- **Task requirements**:
Whatever comes before the line containing "You are a GUI" stays out; transcribe that line and all that follow to the end of the records exactly, with no pictures.

[Opening Materials provided section]

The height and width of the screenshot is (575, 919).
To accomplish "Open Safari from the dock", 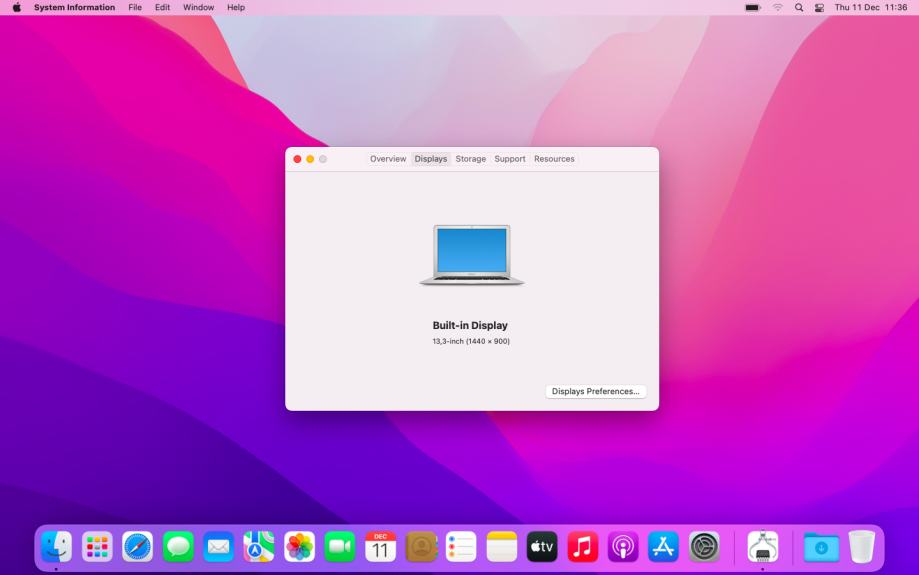I will [138, 546].
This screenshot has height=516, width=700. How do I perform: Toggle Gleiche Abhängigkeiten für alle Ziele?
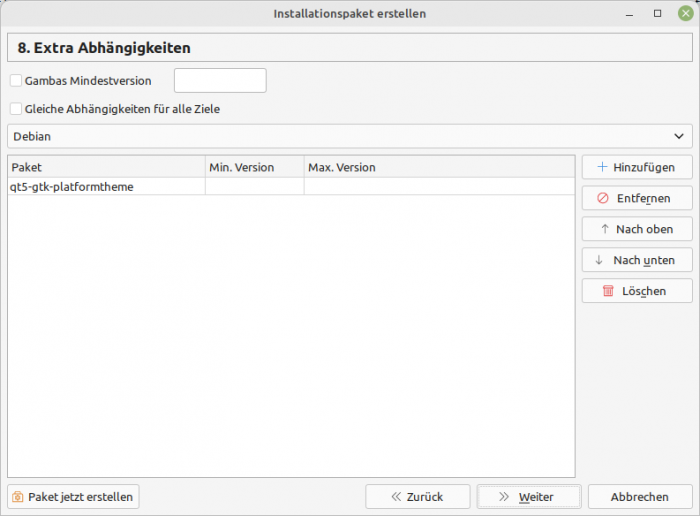click(15, 109)
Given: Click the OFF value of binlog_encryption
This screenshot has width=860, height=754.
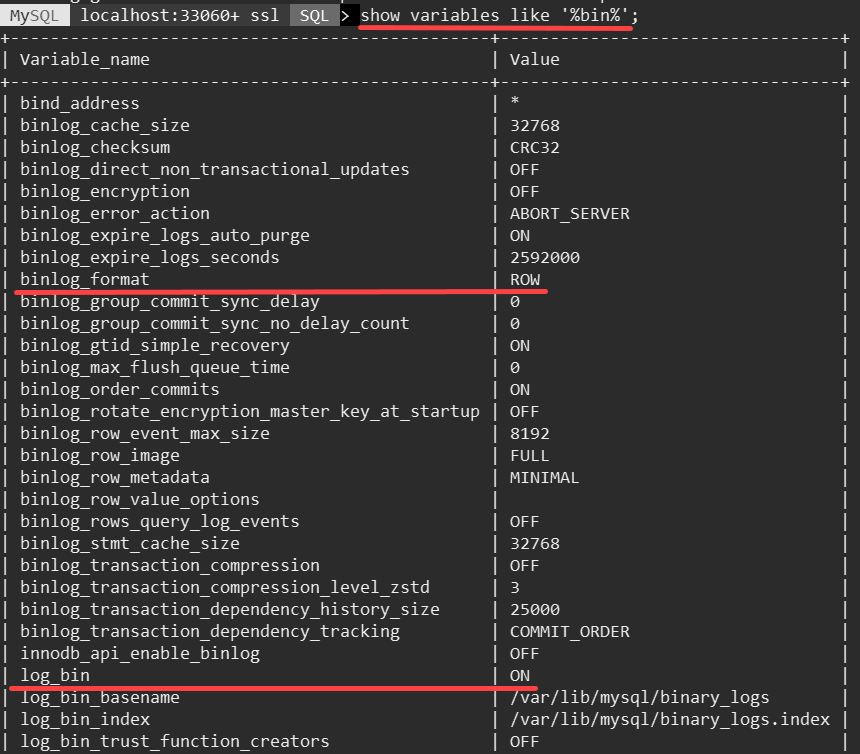Looking at the screenshot, I should tap(522, 191).
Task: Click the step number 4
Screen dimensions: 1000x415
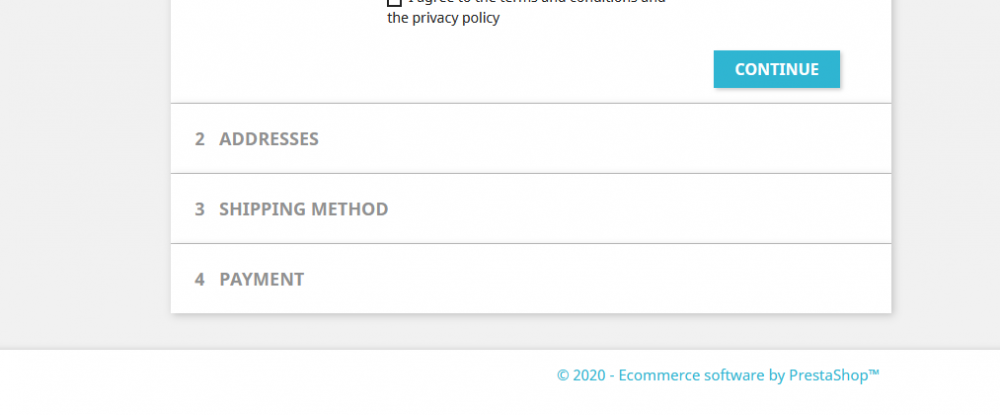Action: click(x=200, y=279)
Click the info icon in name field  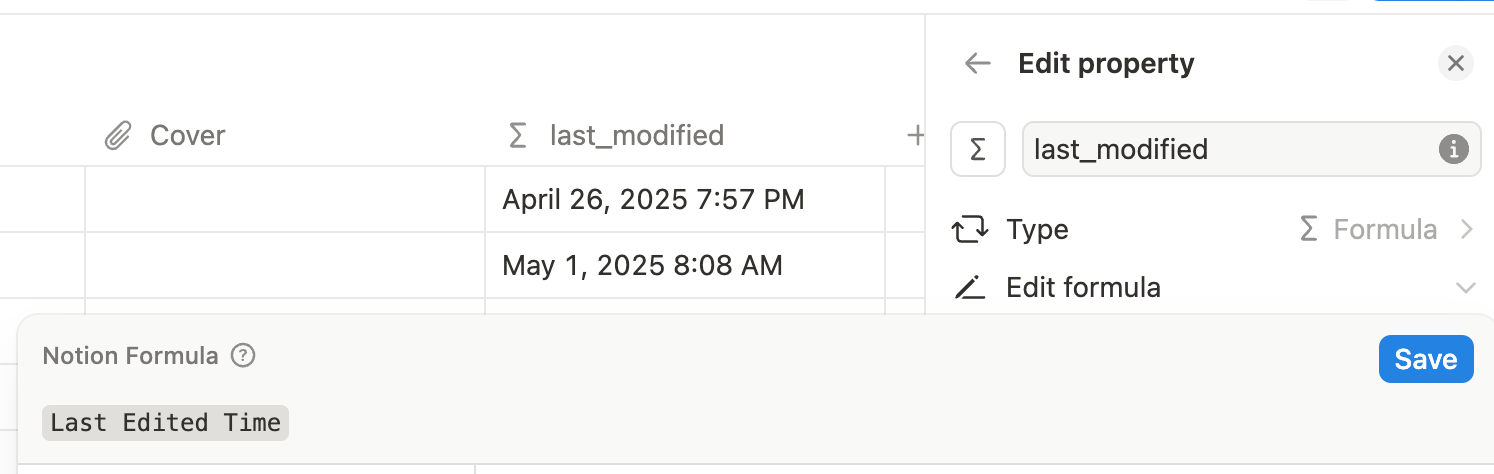click(1453, 150)
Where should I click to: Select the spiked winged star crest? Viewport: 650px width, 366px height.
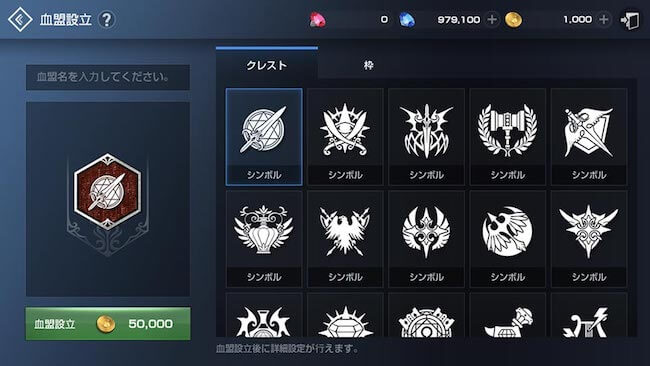(x=589, y=239)
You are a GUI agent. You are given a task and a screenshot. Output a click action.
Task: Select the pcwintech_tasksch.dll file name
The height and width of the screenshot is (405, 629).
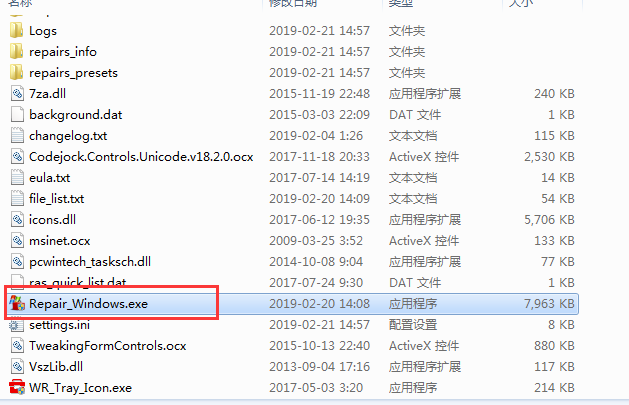coord(90,262)
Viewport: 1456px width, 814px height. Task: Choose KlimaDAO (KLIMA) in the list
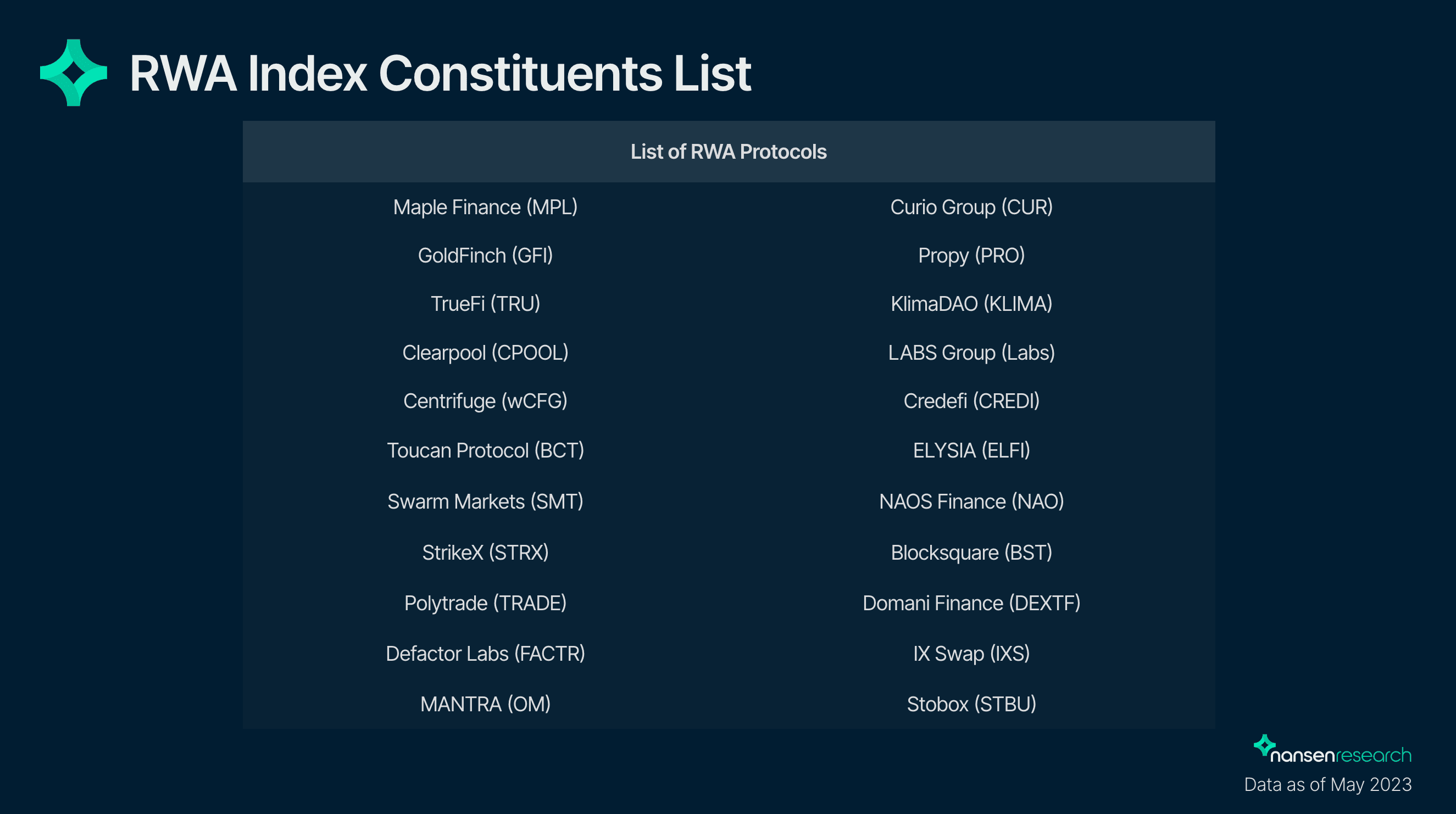click(971, 304)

[Closing Materials provided section]

- **Solved exercise**:
You are a GUI agent. You are given a task and a screenshot. Output a click action.
Task: Select the pcwintech_tasksch.dll file name
The height and width of the screenshot is (405, 629).
coord(90,262)
Viewport: 1456px width, 814px height. Task: Choose KlimaDAO (KLIMA) in the list
click(971, 304)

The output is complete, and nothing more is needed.